* [Action item]: Each record should be copied exactly into the answer, and no picture should go with it.

* [Saved data entries]:
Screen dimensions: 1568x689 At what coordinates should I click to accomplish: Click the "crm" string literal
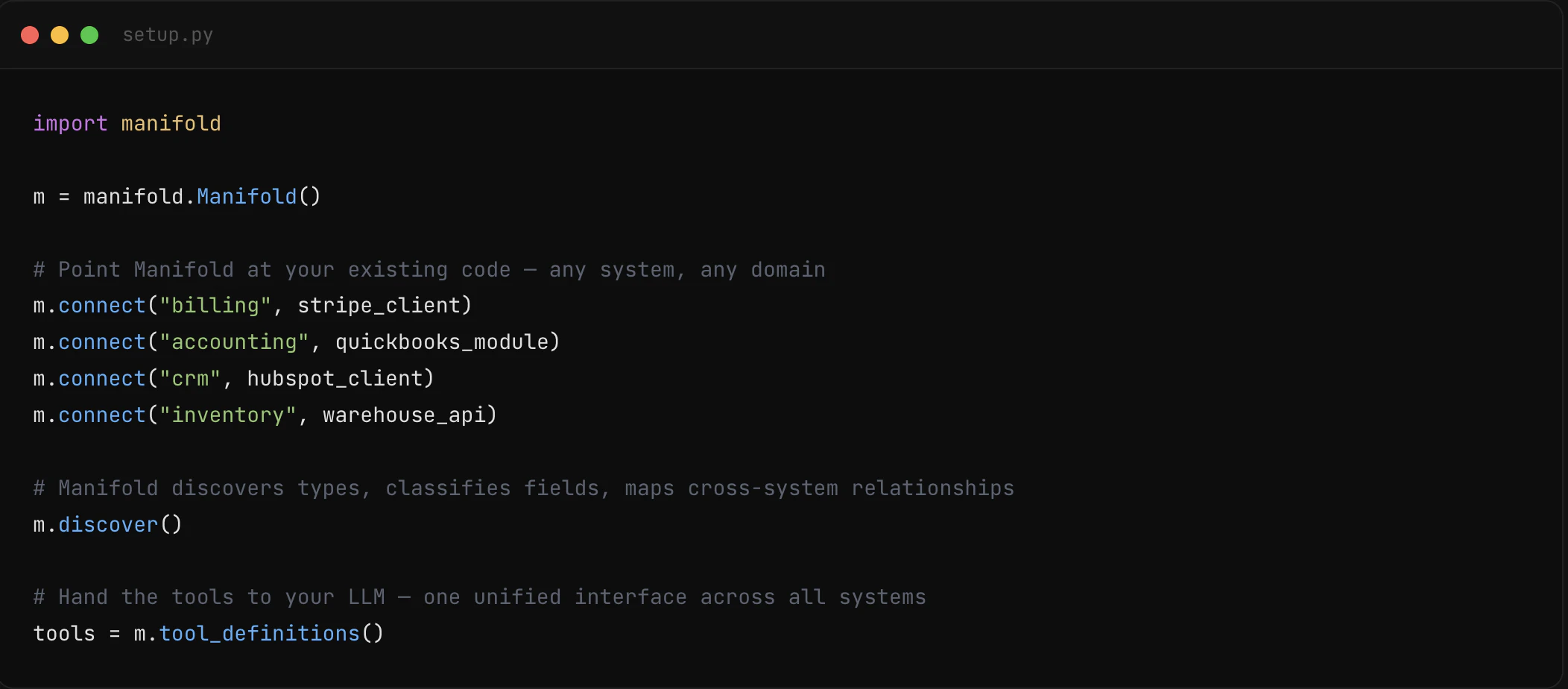(190, 379)
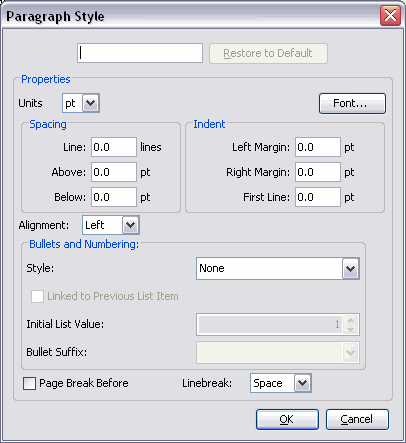Click the Left Margin input field
Screen dimensions: 406x443
pos(318,147)
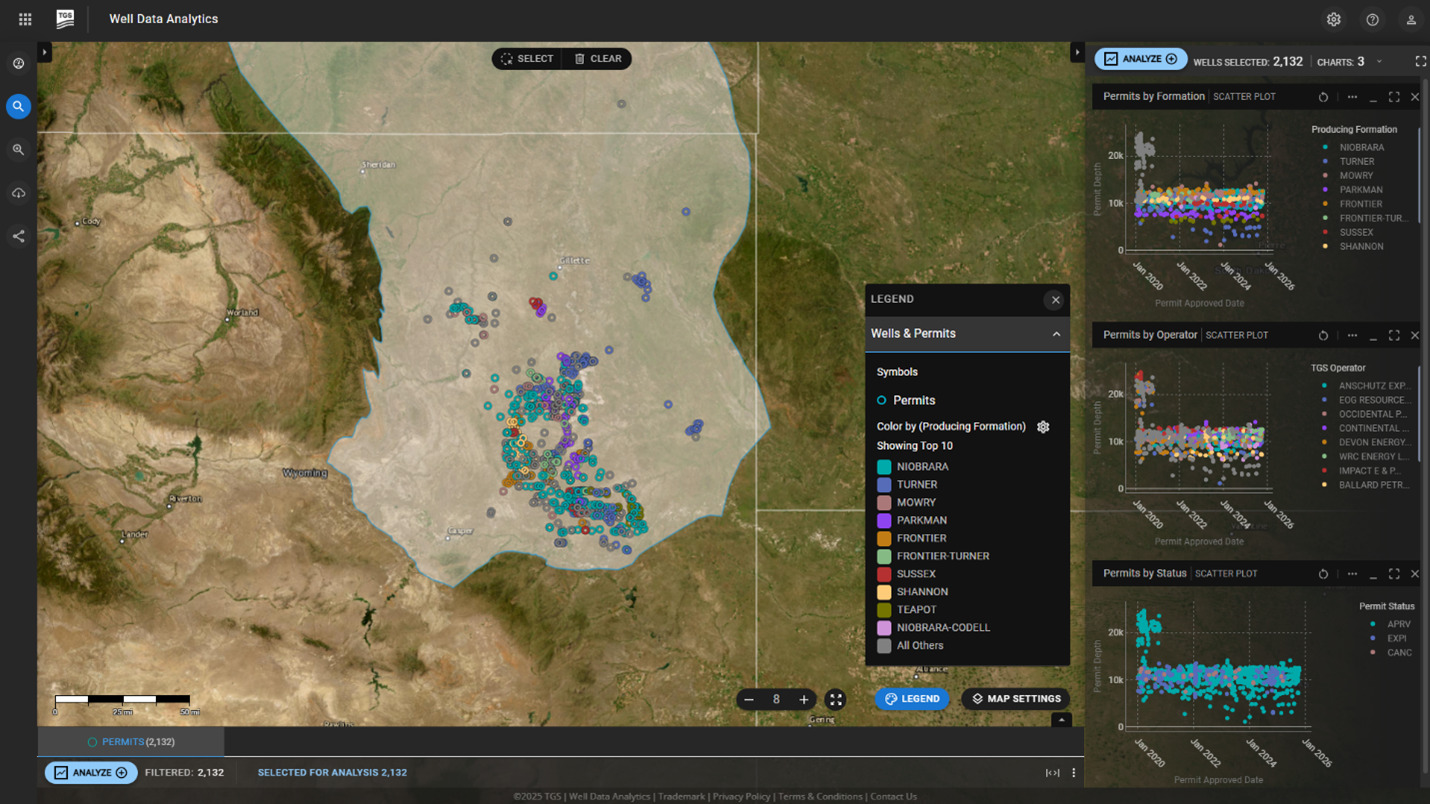The height and width of the screenshot is (804, 1430).
Task: Toggle the Legend panel button
Action: pyautogui.click(x=912, y=699)
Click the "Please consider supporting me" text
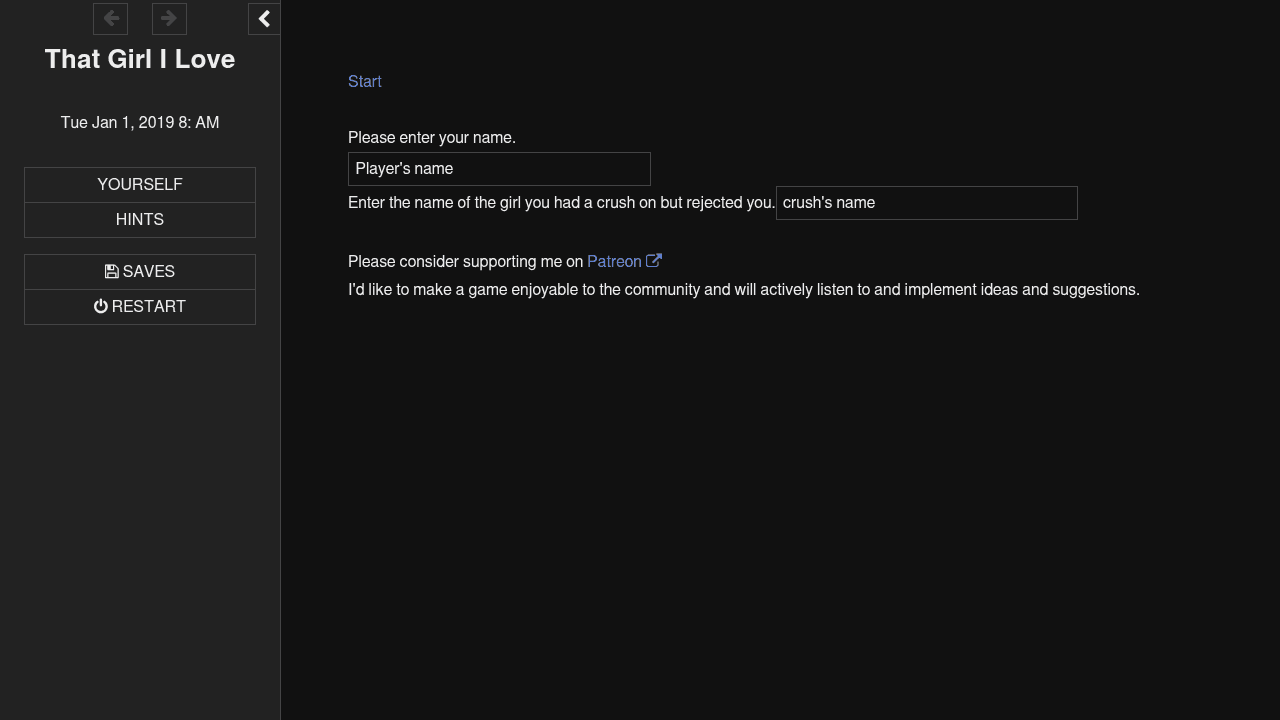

* [Problem solution]:
Screen dimensions: 1568x689 At what coordinates should I click to accomplish: Click the "crm" string literal
(190, 379)
Click the Left Margin input field
Screen dimensions: 406x443
pos(318,147)
The height and width of the screenshot is (804, 1430).
Task: Toggle the Legend panel button
Action: pyautogui.click(x=912, y=699)
Click the "Please consider supporting me" text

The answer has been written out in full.